When you meet someone for the first time and they ask what your band sounds like, what do you tell them?
To this day, I always sort of flounder for words. I usually just say, 'It's like folk shit.' I'm really bad at describing my own music. We usually call it some sort of folk-orchestral pop.
How did that sound come together? Did you start out intending to be "folk orchestral pop"?
It's not like we sat in a room and sort of masterminded a sound or anything. We all sort of met in a park. We had big circles of people that would jam during summer nights. These are the instruments that we played, and so this is sort of the sound that came out.
Obviously there's a great deal of Francophone influence in the band's music and lyrics. Where did that come from?
The French side would more or less be me. I was born on New Caledonia, a French island in the South Pacific. My family is all French. I grew up listening to French music. Then, [when] we were making these tunes, Philip [Kobernik], by some sort of chance, went down to the pawn shop and got an accordion. We were just jamming around. We liked it. It felt fun. And Matt [Bishop; vocals, lyrics, guitar] had a good time writing on top of it. So we sort of kept that style.
So what's the underlying theme of the album, in your eyes?
The record more or less is about movement. [Matt] is basically an admissions counselor for Seattle University. He has to travel for four months out of the year. He wote the lyrics in shabby motel rooms and open spaces on the road, in between the high schools he would visit. So it's all about travel basically -- metaphorically and physically.

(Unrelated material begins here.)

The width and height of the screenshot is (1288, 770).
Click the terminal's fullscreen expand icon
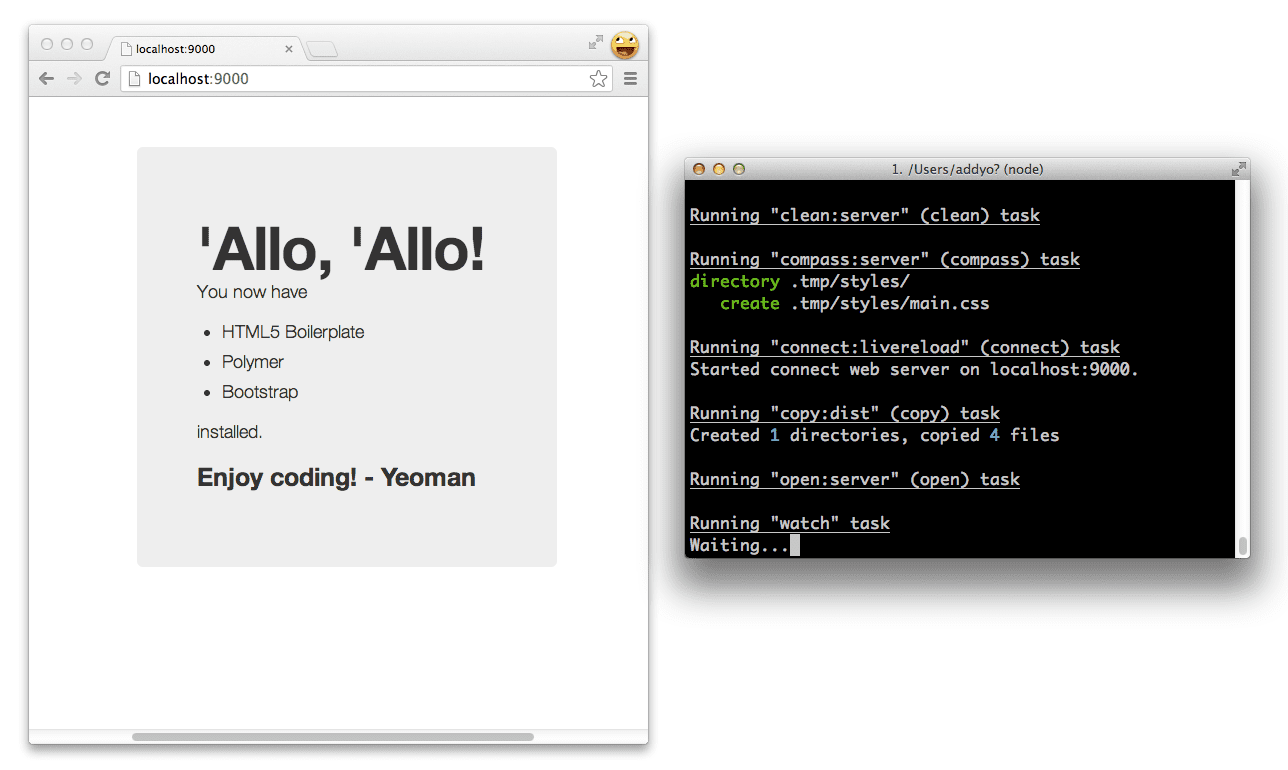[1237, 168]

I've read that Hey Marseilles rose quickly in the Seattle music scene. Does it feel like that to you?
Yes and no. If you were just to discover us right now, it would seem as if we've had a quick rise. But what people don't realize is that we spent a good two years playing really, really crappy venues -- and we were terrible at first. We were not a good band. When you have all these instruments, at first what happens is everybody wants to play all the time.
Do you have plans for a next record? Where do you hope the band will go?
We're writing [the next record] right now, so it'll be a while. I'll speculate that it'll be late 2011. It takes us a while to write sogs because there's so much music in one song.
Right now I'm super pleased just to be going on these tours, playing rad venues and getting paid tiny amounts of money to be on the road and play music. I'm quite confident about our next record, and I believe we'll be able to continue playing music on the road.